We have been dimensioning our CAD drawings with two place decimals for more years than I care to remember. It has worked well with seemingly no confusion between production departments. Our business is packaging and, more specifically, protective foam packaging. Our tolerance for nearly all items is +/- 1/8".
To spice things up a bit, we also run a corrugated (cardboard) packaging division. That division works in 16ths of an inch. We have an industry standard format for dimensioning in 16ths and it does not use a decimal point. (e.g. 12'01 = 12+1/16, 12'07 = 12+7/16, 5'15 = 5+15/16 and so on) We ditched this dimension format years ago due to the confusion with people outside of our industry and switched to simple fractions in our corrugated design software (ArtiosCAD)
Recently, one of our cost estimators read a Solidworks drawing with a decimal dimension of 1.06 and incorrectly interpreted that to mean 1+3/8" (or basically 1 + 6/16ths) when in reality it is 1+1/16. We decided to change our dimensioning standard to fractions to avoid any future estimating errors.
Here's the rub.
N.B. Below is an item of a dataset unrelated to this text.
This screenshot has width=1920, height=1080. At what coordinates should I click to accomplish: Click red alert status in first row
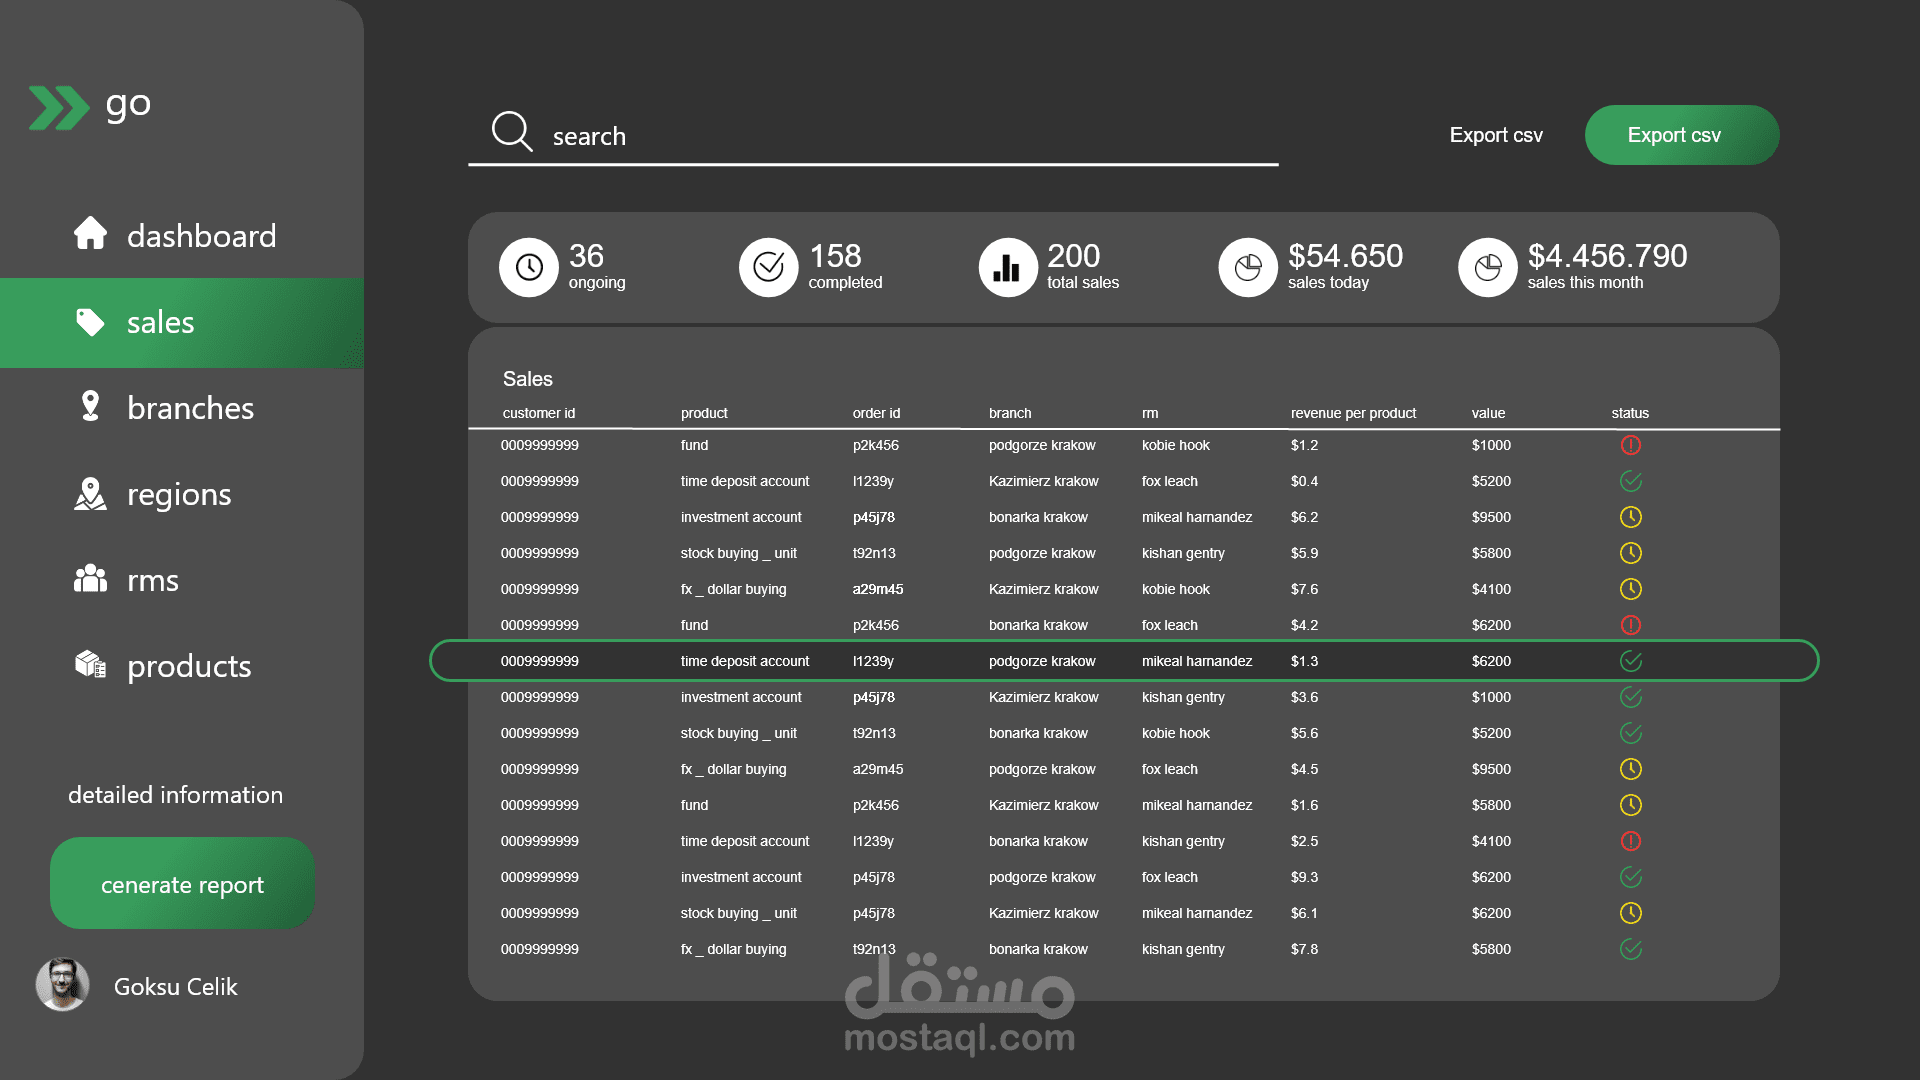[x=1630, y=445]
Instead of the senior cost estimator issuing a friendly reminder to the other cost estimators that we're using decimals on Solidworks drawings, it was thrown back at us as being our problem/error and now they want us to extend all dimensions out to four decimal places. Naturally, we're not overly fond of this idea, as we feel it declares a level of precision we are not prepared to cope with. (we're basically fabricating spongy foam). We prefer the two place decimal format or fractions.
How does one have a conversation about level of precision with people outside an engineering department? Do other companies allow a cost estimating department to drive policy/procedures in engineering/design departments? It's now to the point where a meeting will be held today to ask production people what they want to see in terms of dimensions and how they want it formatted. I'm sort of SMH right now and on my second Ibuprofen.
Thank you in advance for any input/advice.